Taking the easy way out, the path that is wide and broad seems to be the way of most people. Most of us shy away from really awful assignments that mean work that is extra difficult or dangerous. We can make all sorts of excuses for taking that easy way out of life's rigors. Thank goodness there have been and are men and women who will not shirk from those dirty and life-threatening jobs.
As I thought of a Veterans Day without physical ceremonies because of the COVID-19 virus threat I had to wonder what our veterans, those who rest in Arlington National Cemetery or graves around the globe, would think if only we could ask them.
They are the people we honor, even though we can't be there to hear the playing of "Taps" or the shocking sound of the three-round volley to honor the fallen.
I often wondered what it would be like to be asked to deliver an address to a crowd of aging fellow veterans and their families at a monument by a cemetery in which rest the mortal remains of those who went to battles in places we can scarcely pronounce. What could be said that has not already been restated over the decades?
No one would want to share the gut-wrenching assignment to be among those who were to hit the beach on D-Day. Few would raise their hand to join the companies who were to charge up Pork Chop Hill, or who went to the heights at Iwo Jima to raise the flag.
Who would want to have been assigned to Pearl Harbor after the Japanese attack and to be ordered to bring up the bodies from sunken ships of sailors and marines killed in that attack?
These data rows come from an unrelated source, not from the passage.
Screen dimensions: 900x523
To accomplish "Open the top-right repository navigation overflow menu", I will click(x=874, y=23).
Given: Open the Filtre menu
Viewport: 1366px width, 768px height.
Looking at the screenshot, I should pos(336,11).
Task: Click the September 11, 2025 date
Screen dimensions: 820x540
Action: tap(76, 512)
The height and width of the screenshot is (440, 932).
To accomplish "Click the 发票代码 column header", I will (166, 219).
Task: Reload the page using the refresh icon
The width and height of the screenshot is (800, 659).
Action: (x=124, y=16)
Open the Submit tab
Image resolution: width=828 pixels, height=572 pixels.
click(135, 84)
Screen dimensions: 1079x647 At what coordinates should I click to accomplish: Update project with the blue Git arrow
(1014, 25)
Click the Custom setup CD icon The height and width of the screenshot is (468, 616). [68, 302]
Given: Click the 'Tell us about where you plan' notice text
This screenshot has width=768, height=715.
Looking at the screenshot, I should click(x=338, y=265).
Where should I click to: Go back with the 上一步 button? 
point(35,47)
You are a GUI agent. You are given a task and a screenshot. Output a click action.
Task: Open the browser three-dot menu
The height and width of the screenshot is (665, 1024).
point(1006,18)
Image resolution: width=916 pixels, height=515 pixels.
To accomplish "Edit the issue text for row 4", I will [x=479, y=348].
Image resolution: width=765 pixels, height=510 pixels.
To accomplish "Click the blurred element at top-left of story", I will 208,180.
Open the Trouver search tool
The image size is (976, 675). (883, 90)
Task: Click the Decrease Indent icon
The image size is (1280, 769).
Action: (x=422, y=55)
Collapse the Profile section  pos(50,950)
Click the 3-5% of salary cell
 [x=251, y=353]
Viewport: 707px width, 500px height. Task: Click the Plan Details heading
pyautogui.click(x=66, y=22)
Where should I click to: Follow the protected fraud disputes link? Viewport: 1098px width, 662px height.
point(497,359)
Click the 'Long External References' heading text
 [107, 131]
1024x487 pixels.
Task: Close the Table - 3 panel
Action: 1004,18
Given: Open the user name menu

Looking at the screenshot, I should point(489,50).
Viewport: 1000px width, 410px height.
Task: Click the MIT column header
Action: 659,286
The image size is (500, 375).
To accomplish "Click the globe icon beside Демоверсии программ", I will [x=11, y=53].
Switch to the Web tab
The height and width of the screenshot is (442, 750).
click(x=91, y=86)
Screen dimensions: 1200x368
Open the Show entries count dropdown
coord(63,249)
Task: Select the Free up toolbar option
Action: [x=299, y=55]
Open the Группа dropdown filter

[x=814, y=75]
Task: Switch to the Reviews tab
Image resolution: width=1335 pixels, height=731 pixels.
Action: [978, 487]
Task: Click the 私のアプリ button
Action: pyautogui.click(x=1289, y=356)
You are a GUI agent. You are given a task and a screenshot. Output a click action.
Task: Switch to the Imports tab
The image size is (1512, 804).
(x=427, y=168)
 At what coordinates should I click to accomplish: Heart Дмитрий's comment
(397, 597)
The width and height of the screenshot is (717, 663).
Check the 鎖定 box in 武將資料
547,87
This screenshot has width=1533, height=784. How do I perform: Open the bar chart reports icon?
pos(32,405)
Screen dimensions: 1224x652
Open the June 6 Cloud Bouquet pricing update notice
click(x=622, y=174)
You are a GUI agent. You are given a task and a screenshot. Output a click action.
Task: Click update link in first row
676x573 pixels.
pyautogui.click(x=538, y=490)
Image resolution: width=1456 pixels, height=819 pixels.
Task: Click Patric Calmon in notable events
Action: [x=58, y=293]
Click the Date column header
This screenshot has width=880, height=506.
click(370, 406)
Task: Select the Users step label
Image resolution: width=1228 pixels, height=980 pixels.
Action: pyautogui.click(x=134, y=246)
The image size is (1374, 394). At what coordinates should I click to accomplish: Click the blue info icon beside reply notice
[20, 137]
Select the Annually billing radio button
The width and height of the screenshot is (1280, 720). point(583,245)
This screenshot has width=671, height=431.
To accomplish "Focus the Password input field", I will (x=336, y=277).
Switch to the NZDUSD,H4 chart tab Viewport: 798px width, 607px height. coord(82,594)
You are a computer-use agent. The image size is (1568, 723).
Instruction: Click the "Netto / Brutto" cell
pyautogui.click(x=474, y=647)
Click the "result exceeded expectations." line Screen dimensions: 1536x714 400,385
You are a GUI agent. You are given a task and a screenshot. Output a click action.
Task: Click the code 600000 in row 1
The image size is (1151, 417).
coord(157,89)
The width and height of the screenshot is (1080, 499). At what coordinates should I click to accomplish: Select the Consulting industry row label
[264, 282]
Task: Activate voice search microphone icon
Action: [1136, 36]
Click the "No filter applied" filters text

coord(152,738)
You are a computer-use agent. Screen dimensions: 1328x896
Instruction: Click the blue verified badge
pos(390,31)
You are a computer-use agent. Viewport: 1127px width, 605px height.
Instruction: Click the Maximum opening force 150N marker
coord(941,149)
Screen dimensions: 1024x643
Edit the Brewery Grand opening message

Who would want to have been ordered into escort duty in the North Atlantic to guard convoys that delivered supplies to Allies in Europe from the United States as Nazi U-boats prowled beneath the rolling waves?
Who would volunteer to guard their buddies in the dark jungles of Vietnam as enemy troops snuck around them?
Who would give a thought, on the day they raised their right hand to take an oath to enter the armed forces, that they might be placed in a sniper's crosshairs as they rescued their wounded comrades, and then be awarded a Medal of Honor, perhaps posthumously?
Who would want to be one of those chaplains whose duty was to join a casualty assistance officer and inform an unknowing spouse or parents of their loved one's death in the cause of freedom?
These are all among the toughest assignments that have been carried out down through the years. As humans, it seems we never can live in peace. There is always something that compels national leaders to muster armies and navies, and our nation is no different than others.
As this Veterans Day comes and goes, let us offer a prayer for the millions who have served, and for the countless who have given every ounce of their being to the tough assignments they were given.
They didn't go into battle under separate flags for separate states or ideologies, but under one red, white, and blue flag, often riddled with holes and tattered with blood and mud.
We will never be able to salute them the way that they should be honored. We can only thank God there were, and are, men and women who willingly accept the toughest assignments that can be given.
Please, never utter the phrase "Happy Veterans Day." Those words besmirch those veterans' toughest assignments.